Material supplied >>
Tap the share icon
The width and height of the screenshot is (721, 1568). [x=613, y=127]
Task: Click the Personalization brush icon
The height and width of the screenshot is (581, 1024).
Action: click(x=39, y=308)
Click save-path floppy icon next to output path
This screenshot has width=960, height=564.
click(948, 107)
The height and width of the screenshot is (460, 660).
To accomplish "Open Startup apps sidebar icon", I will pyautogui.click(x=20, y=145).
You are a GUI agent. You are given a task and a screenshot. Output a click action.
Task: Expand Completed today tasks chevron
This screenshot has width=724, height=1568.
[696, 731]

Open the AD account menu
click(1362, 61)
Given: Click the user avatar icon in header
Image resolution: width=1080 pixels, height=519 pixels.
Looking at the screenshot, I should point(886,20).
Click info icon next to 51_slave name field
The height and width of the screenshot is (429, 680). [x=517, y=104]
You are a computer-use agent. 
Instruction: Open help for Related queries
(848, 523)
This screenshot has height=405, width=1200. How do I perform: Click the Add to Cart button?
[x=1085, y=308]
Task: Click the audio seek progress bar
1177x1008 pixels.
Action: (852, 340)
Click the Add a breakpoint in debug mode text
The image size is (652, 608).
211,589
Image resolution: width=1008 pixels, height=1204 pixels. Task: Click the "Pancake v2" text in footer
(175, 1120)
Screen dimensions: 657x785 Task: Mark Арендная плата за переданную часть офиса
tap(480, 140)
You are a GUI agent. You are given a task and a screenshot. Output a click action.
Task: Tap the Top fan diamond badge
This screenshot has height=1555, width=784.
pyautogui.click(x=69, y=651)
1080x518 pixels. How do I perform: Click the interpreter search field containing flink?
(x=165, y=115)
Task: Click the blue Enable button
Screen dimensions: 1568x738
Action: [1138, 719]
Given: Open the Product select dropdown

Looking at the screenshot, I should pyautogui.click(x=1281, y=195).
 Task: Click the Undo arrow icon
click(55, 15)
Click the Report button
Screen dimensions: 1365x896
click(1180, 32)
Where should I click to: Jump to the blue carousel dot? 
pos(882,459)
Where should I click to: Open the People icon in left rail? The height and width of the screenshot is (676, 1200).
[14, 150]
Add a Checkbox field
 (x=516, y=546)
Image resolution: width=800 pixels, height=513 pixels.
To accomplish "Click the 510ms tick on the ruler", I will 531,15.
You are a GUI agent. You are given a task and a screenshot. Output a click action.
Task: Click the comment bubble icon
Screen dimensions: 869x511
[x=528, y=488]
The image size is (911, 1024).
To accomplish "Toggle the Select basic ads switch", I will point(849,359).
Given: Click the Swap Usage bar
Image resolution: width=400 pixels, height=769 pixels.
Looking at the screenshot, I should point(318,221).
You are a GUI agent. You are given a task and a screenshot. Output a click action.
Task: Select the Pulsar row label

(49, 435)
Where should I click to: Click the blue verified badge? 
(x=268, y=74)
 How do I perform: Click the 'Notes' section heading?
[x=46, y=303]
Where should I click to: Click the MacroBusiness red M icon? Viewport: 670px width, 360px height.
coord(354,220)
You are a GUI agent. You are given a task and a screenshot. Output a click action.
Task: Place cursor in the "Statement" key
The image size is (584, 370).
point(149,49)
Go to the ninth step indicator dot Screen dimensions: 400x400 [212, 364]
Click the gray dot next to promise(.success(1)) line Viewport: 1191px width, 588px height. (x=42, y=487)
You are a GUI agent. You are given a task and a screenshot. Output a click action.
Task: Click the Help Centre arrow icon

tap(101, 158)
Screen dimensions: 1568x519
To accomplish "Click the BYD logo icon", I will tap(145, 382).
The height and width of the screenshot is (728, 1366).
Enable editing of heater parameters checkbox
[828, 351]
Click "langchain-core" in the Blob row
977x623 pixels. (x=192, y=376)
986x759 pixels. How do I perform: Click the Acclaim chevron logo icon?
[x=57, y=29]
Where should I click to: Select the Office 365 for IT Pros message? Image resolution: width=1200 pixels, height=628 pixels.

Brief >>
Write out the records above again, keeping each one identical to the original.

Solution to the exercise >>
Tap the share icon
The width and height of the screenshot is (721, 1568). [x=613, y=127]
Task: Click the Personalization brush icon
The height and width of the screenshot is (581, 1024).
Action: click(x=39, y=308)
Click save-path floppy icon next to output path
This screenshot has width=960, height=564.
click(948, 107)
The height and width of the screenshot is (460, 660).
To accomplish "Open Startup apps sidebar icon", I will pyautogui.click(x=20, y=145).
You are a GUI agent. You are given a task and a screenshot. Output a click action.
Task: Expand Completed today tasks chevron
This screenshot has width=724, height=1568.
[696, 731]

Open the AD account menu
click(1362, 61)
Given: Click the user avatar icon in header
Image resolution: width=1080 pixels, height=519 pixels.
Looking at the screenshot, I should point(886,20).
Click info icon next to 51_slave name field
The height and width of the screenshot is (429, 680). [x=517, y=104]
You are a computer-use agent. 
Instruction: Open help for Related queries
(848, 523)
This screenshot has height=405, width=1200. How do I perform: Click the Add to Cart button?
[x=1085, y=308]
Task: Click the audio seek progress bar
1177x1008 pixels.
Action: (852, 340)
Click the Add a breakpoint in debug mode text
The image size is (652, 608).
211,589
Image resolution: width=1008 pixels, height=1204 pixels. Task: Click the "Pancake v2" text in footer
(175, 1120)
Screen dimensions: 657x785 Task: Mark Арендная плата за переданную часть офиса
tap(480, 140)
You are a GUI agent. You are given a task and a screenshot. Output a click action.
Task: Tap the Top fan diamond badge
This screenshot has height=1555, width=784.
pyautogui.click(x=69, y=651)
1080x518 pixels. How do I perform: Click the interpreter search field containing flink?
(x=165, y=115)
Task: Click the blue Enable button
Screen dimensions: 1568x738
Action: [1138, 719]
Given: Open the Product select dropdown

Looking at the screenshot, I should pyautogui.click(x=1281, y=195).
 Task: Click the Undo arrow icon
click(55, 15)
Click the Report button
Screen dimensions: 1365x896
click(1180, 32)
Where should I click to: Jump to the blue carousel dot? 
pos(882,459)
Where should I click to: Open the People icon in left rail? The height and width of the screenshot is (676, 1200).
[14, 150]
Add a Checkbox field
 (x=516, y=546)
Image resolution: width=800 pixels, height=513 pixels.
To accomplish "Click the 510ms tick on the ruler", I will 531,15.
You are a GUI agent. You are given a task and a screenshot. Output a click action.
Task: Click the comment bubble icon
Screen dimensions: 869x511
[x=528, y=488]
The image size is (911, 1024).
To accomplish "Toggle the Select basic ads switch", I will point(849,359).
Given: Click the Swap Usage bar
Image resolution: width=400 pixels, height=769 pixels.
Looking at the screenshot, I should point(318,221).
You are a GUI agent. You are given a task and a screenshot. Output a click action.
Task: Select the Pulsar row label

(49, 435)
Where should I click to: Click the blue verified badge? 
(x=268, y=74)
 How do I perform: Click the 'Notes' section heading?
[x=46, y=303]
Where should I click to: Click the MacroBusiness red M icon? Viewport: 670px width, 360px height.
coord(354,220)
You are a GUI agent. You are given a task and a screenshot. Output a click action.
Task: Place cursor in the "Statement" key
The image size is (584, 370).
point(149,49)
Go to the ninth step indicator dot Screen dimensions: 400x400 [212, 364]
Click the gray dot next to promise(.success(1)) line Viewport: 1191px width, 588px height. (x=42, y=487)
You are a GUI agent. You are given a task and a screenshot. Output a click action.
Task: Click the Help Centre arrow icon

tap(101, 158)
Screen dimensions: 1568x519
To accomplish "Click the BYD logo icon", I will tap(145, 382).
The height and width of the screenshot is (728, 1366).
Enable editing of heater parameters checkbox
[828, 351]
Click "langchain-core" in the Blob row
977x623 pixels. (x=192, y=376)
986x759 pixels. How do I perform: Click the Acclaim chevron logo icon?
[x=57, y=29]
Where should I click to: Select the Office 365 for IT Pros message? Image resolution: width=1200 pixels, height=628 pixels.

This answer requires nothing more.